Laura Marling may not enjoy the same following Stateside that she has in the UK – but that doesn’t mean her fans are any less in awe of her musicianship and songwriting talent. Her show at the Columbia City Theater on Thursday night was packed with star-struck teens and older music connoisseurs alike, as she played an hour-long set on her Working Holiday Tour. Nobody was left in any doubt that they were in the presence of real talent.
If you’re not familiar with Marling then it’s no great surprise. Her three studio albums have received widespread critical acclaim – and chart hits – back in Britain, but in the US she remains woefully ignored. Her folk songs are both steeped in tradition and indisputably modern, so it would seem that Seattle would be the perfect place for Marling to start her US invasion – and, sure enough, she seems to have a growing fanbase in the Emerald City. She played the Showbox as recently as June this year, but the Columbia City Theater was still abuzz with excitement as she took to the stage. Maybe the revolution starts here.
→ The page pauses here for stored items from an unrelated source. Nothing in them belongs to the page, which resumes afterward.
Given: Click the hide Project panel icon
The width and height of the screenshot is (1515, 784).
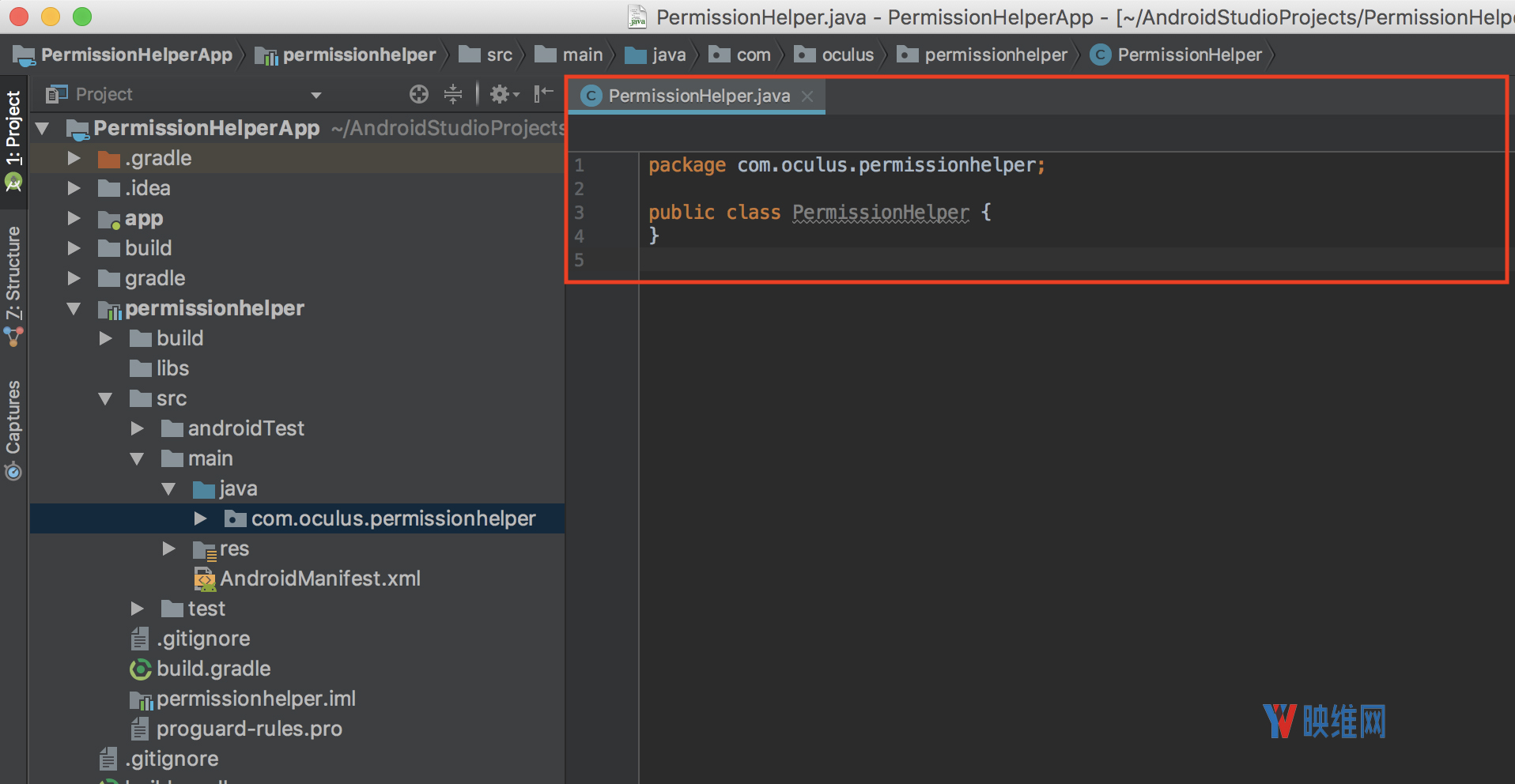Looking at the screenshot, I should tap(543, 95).
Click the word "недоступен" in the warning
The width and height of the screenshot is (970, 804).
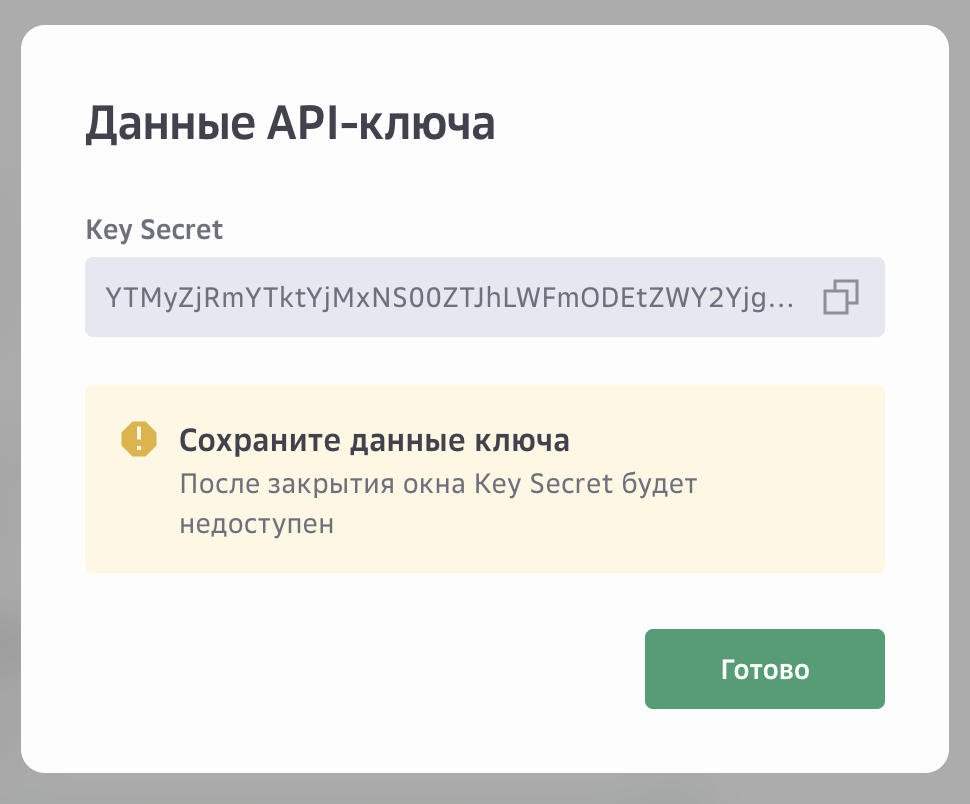tap(255, 524)
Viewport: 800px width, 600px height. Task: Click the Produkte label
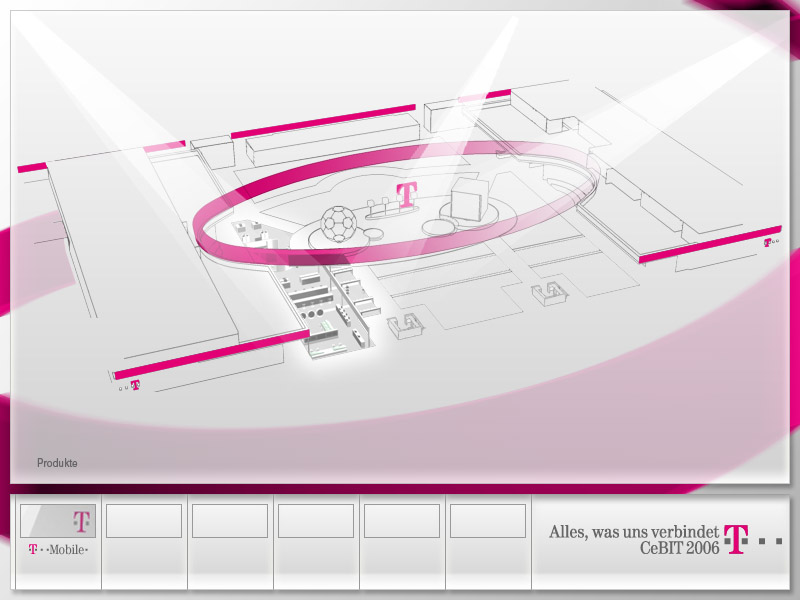click(57, 463)
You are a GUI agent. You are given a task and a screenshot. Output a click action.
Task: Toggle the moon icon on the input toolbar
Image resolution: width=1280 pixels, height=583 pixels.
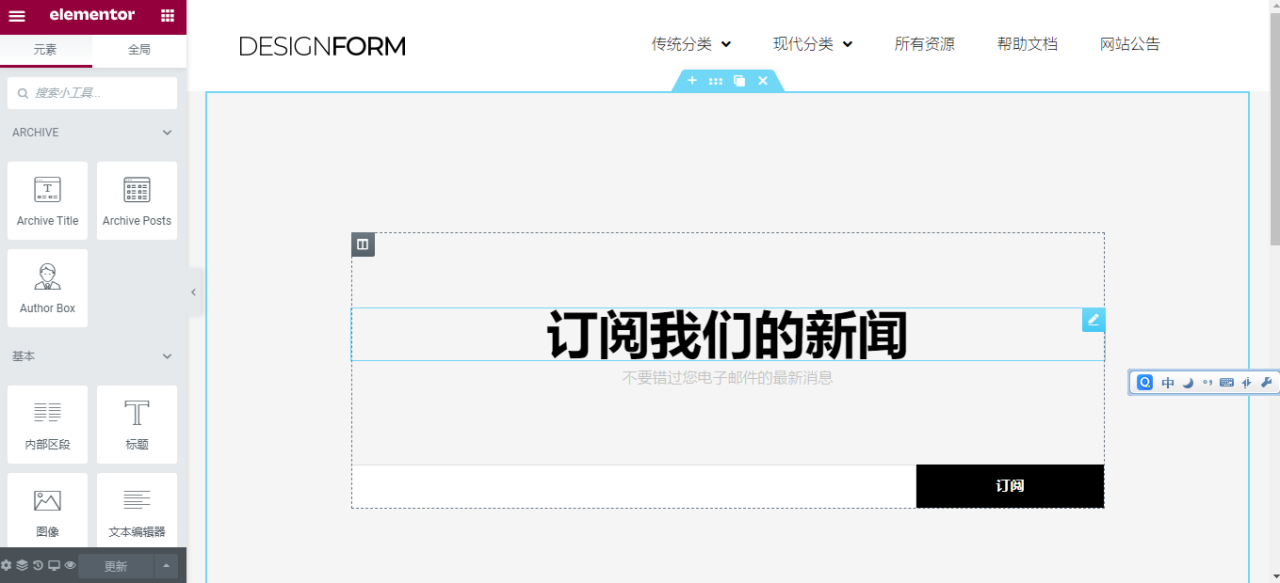click(1188, 382)
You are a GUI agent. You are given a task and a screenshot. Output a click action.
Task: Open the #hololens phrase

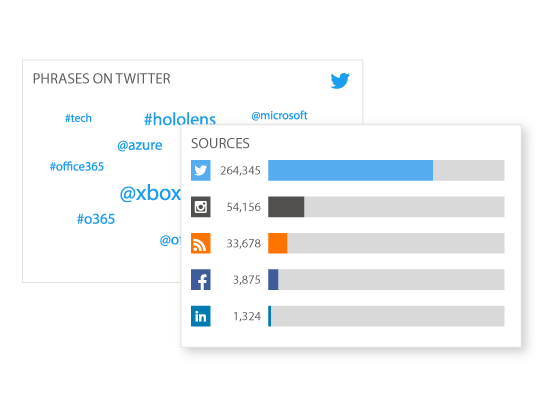click(180, 119)
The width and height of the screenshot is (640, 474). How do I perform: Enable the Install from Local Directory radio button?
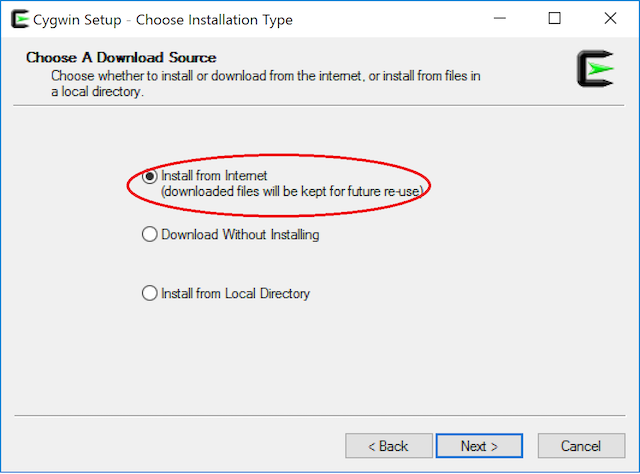tap(150, 294)
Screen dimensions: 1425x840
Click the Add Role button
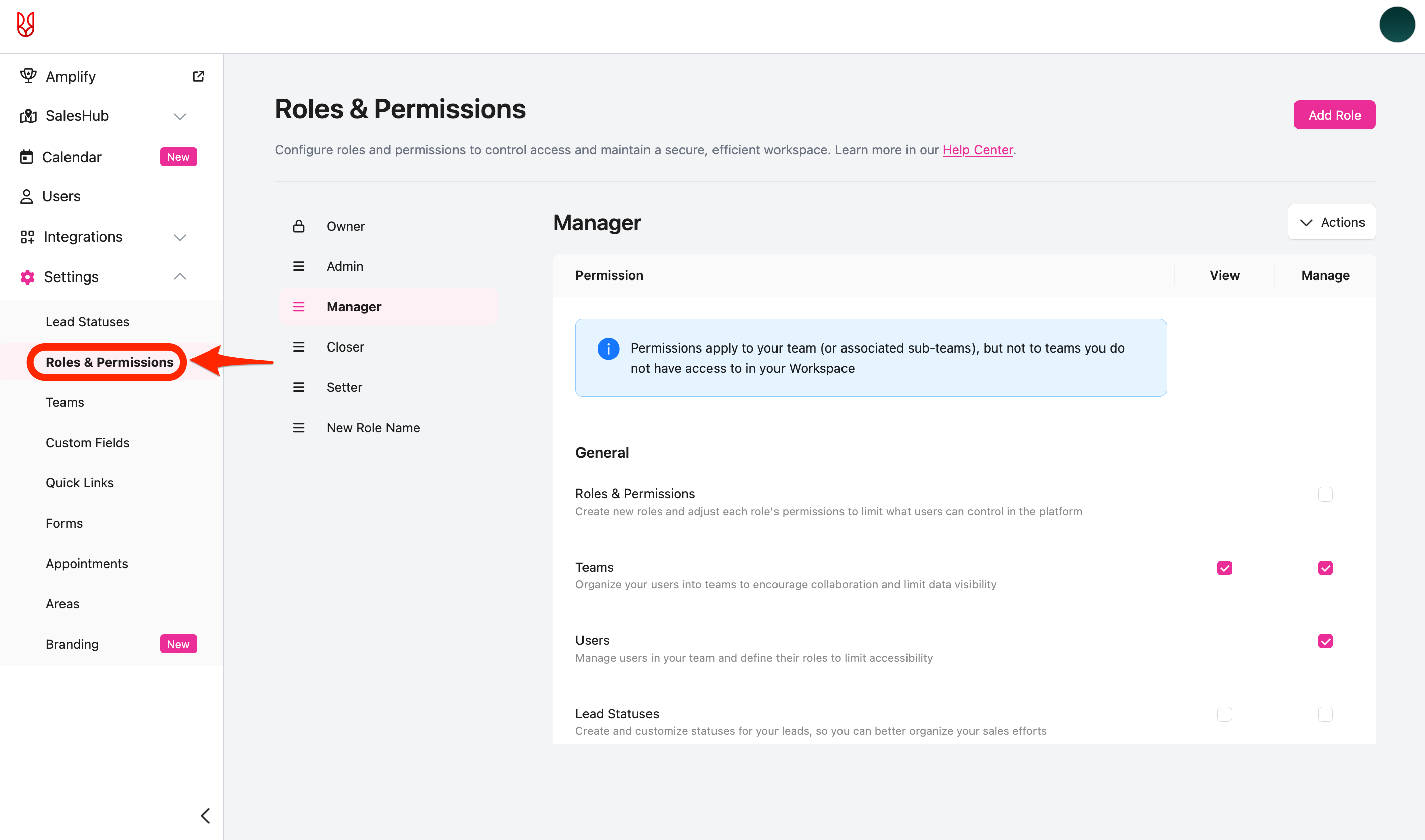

The stripped-back set proved to be both uncomplicated and mesmerizing, as Marling kept the crowd entranced with a pair of acoustic guitars and some well-judged banter between songs. If she seemed to spend almost as long tuning her guitars as she did playing them nobody was complaining, as it was soon clear that her attention to detail was what raised her above the average acoustic set. While some troubadours are happy to strum and warble simple verse-chorus-verse compositions, Marling seems to have a compulsive desire to mix things up. At times her guitar playing verged on Led Zeppelin-style rock, while her lyrical twists owe a clear debt to Dylan’s folk storytelling. Opening with a couple of new tracks, she spellbound the audience nonetheless with both her technical skills and her poetic penmanship.
Following a rambling story about a collision she witnessed in a coffee shop earlier that day, Laura Marling confessed that she often wanders around town wearing a large pair of noise-canceling headphones, oblivious to her surroundings. It’s an image that suits her: the music-obsessed folk poetess who sometimes seems to float several inches above the ground, her head already spiraling with new tunes. And if America can’t fall in love with that, then it’s our own loss.